Exercise task: Reproduce the data verbatim, everything from the beginning down to the line containing "Task: Click on", both ends included.

[Stored records]

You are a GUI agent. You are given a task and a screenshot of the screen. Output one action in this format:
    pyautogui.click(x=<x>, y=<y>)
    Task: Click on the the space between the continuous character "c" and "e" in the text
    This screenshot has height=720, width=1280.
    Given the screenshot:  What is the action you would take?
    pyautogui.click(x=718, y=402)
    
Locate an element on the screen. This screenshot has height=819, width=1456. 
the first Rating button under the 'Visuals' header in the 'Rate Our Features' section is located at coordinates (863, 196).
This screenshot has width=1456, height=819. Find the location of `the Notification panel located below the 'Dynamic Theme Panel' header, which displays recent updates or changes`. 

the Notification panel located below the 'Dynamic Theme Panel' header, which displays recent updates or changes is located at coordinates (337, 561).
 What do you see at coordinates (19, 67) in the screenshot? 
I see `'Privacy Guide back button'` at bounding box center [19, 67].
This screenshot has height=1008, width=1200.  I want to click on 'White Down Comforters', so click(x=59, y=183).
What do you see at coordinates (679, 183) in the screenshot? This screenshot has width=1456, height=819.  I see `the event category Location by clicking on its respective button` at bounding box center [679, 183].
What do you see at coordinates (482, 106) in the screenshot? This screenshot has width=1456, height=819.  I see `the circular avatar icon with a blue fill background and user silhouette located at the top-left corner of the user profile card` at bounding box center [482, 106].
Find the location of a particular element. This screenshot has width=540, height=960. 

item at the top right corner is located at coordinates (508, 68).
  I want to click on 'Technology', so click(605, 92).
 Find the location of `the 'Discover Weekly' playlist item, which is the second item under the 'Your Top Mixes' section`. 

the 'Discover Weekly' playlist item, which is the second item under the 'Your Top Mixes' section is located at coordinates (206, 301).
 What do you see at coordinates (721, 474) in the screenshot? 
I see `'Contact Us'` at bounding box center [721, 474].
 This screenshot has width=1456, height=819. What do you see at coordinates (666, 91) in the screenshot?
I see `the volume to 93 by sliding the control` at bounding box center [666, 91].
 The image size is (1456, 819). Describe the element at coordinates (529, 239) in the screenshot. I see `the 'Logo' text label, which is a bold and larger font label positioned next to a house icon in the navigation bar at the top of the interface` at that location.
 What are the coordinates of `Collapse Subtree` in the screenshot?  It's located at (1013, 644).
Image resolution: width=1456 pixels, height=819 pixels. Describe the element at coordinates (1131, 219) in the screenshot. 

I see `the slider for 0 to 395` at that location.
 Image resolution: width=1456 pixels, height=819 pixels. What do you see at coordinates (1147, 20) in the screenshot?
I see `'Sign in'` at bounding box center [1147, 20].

Final result:
You are a GUI agent. You are given a task and a screenshot of the screen. Output one action in this format:
    pyautogui.click(x=<x>, y=<y>)
    Task: Click on the the space between the continuous character "c" and "e" in the text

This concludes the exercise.